:: Exercise ::
Give an exact reproduction of the lines from the one with "Task: Select the Main script at list bottom" to the final line of the entries below, both ends included, and omit the pictures.

(Saved data entries)
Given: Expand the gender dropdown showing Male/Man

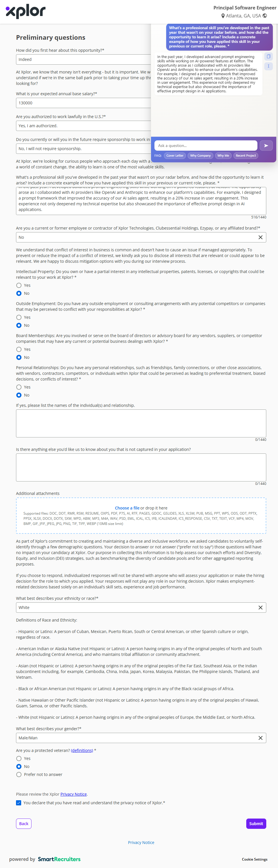Looking at the screenshot, I should click(x=135, y=738).
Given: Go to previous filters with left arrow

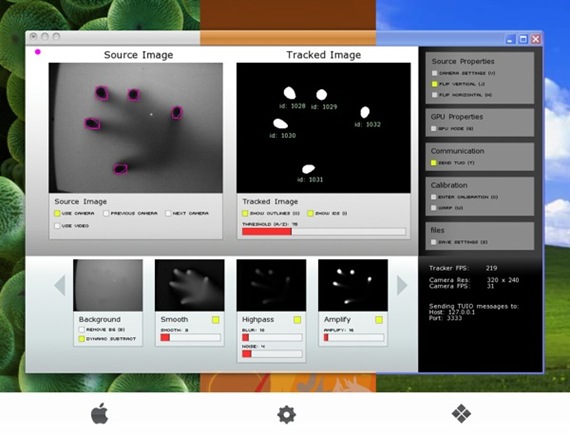Looking at the screenshot, I should tap(60, 285).
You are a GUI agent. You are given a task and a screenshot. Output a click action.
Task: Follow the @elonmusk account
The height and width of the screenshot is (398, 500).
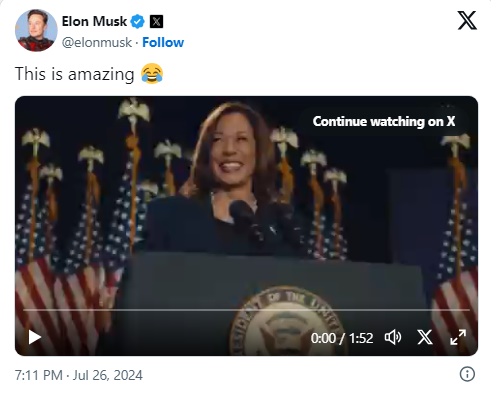point(163,43)

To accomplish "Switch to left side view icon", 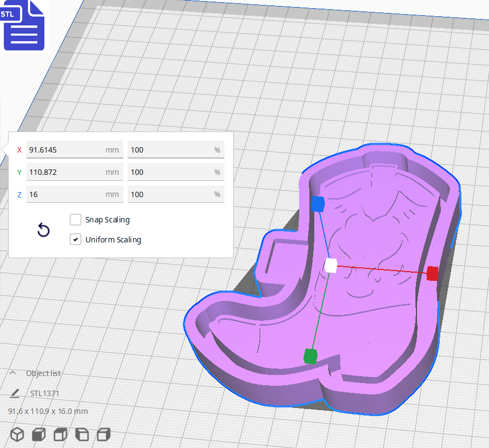I will (81, 434).
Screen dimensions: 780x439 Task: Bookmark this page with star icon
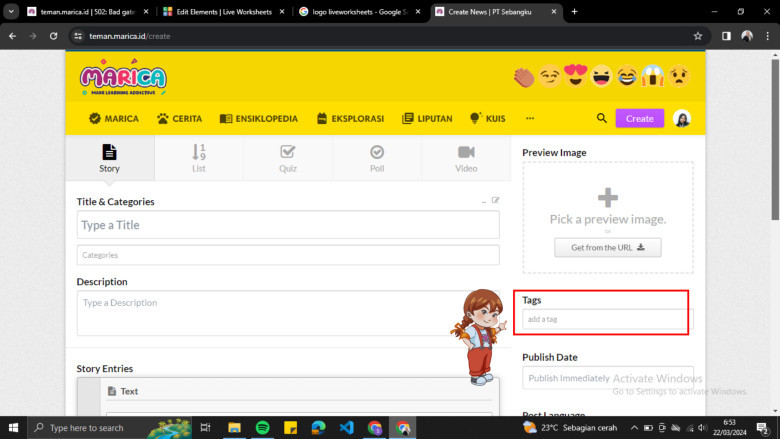click(698, 36)
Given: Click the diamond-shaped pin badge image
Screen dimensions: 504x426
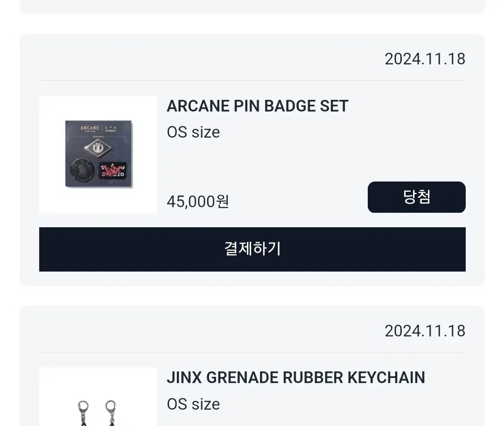Looking at the screenshot, I should 98,148.
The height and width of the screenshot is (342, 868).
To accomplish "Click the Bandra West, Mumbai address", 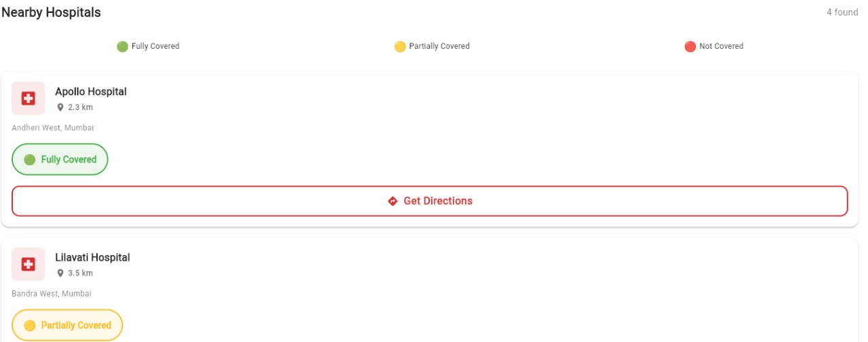I will pyautogui.click(x=52, y=294).
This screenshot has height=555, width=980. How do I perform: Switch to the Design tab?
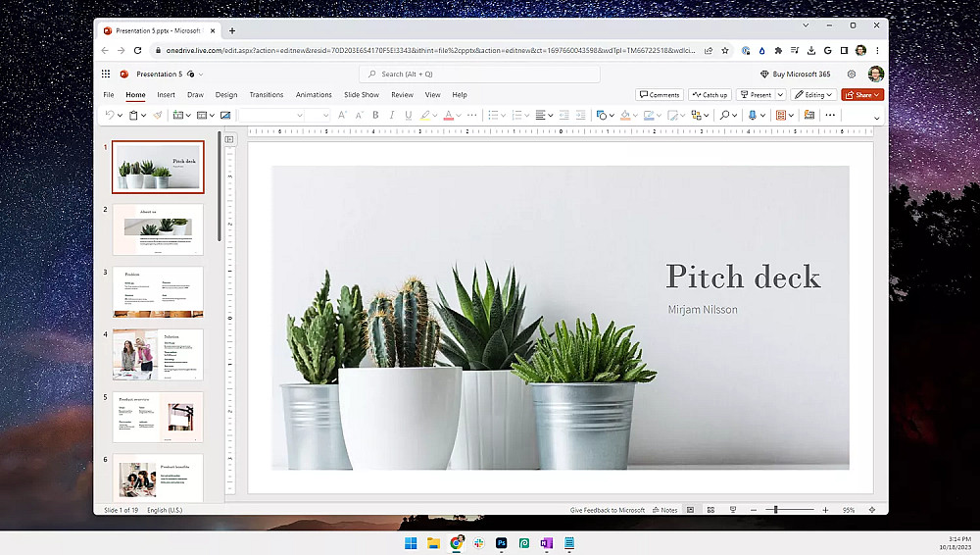click(226, 95)
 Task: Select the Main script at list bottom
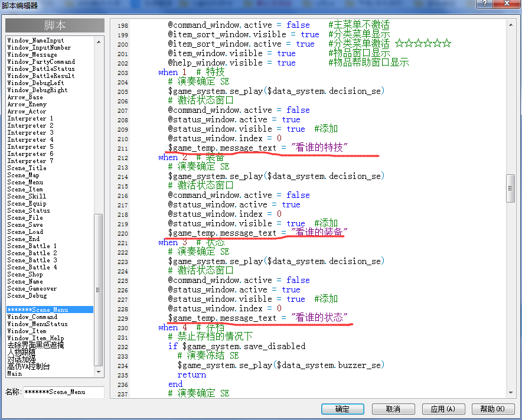pos(15,374)

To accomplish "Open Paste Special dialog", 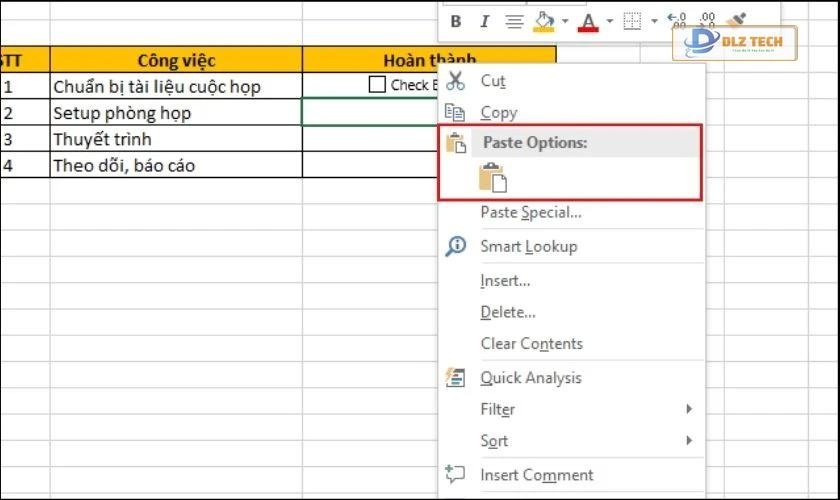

:: Response ::
 Task: Select the Main script at list bottom
pos(15,374)

To accomplish "Open Paste Special dialog", 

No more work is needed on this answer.